▼▼▼

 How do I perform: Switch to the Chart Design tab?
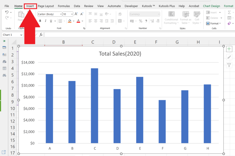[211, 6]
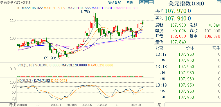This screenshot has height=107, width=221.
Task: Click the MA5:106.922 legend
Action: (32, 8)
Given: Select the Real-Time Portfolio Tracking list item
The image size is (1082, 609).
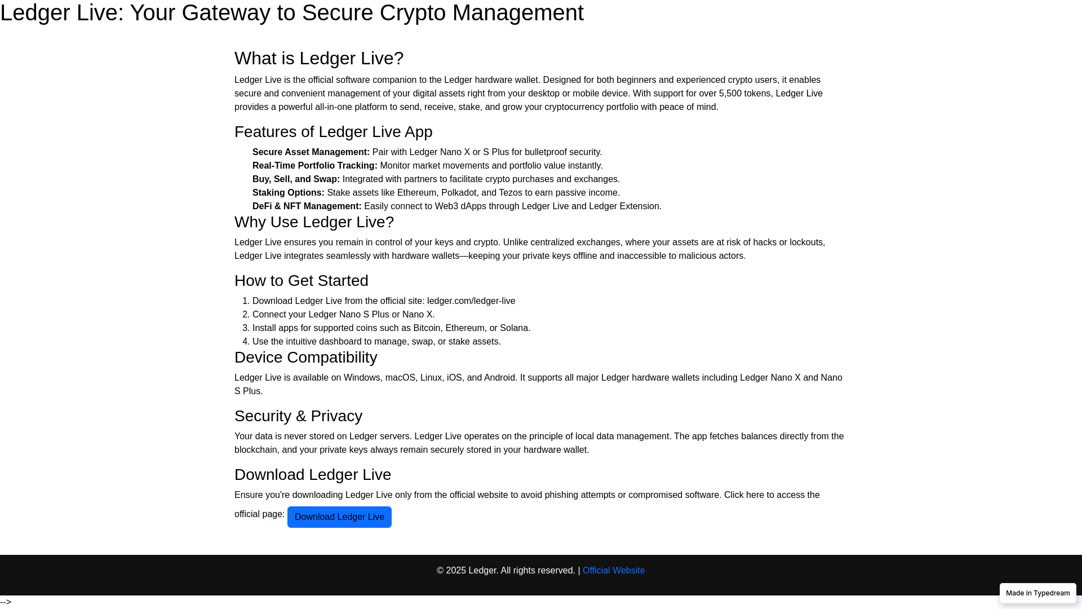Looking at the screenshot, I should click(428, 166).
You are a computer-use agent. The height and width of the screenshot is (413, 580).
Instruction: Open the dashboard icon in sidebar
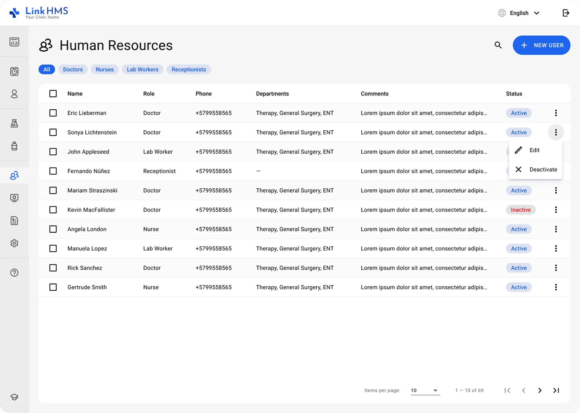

▲▲▲

- [CONSIGNE DE L'EXERCICE]: Renommez « dashboard icon » en « home icon » dans l'ensemble des données, puis recopiez celles-ci sans aucune autre modification. N'incluez pas les images dans votre réponse.

- [CORRIGÉ DE L'EXERCICE]:
 How do I perform: Switch to the Chart Design tab?
[211, 6]
This screenshot has height=107, width=221.
Task: Click the MA5:106.922 legend
Action: (32, 8)
Given: Select the Real-Time Portfolio Tracking list item
The image size is (1082, 609).
Looking at the screenshot, I should click(428, 166).
You are a computer-use agent. The height and width of the screenshot is (413, 580).
Instruction: Open the home icon in sidebar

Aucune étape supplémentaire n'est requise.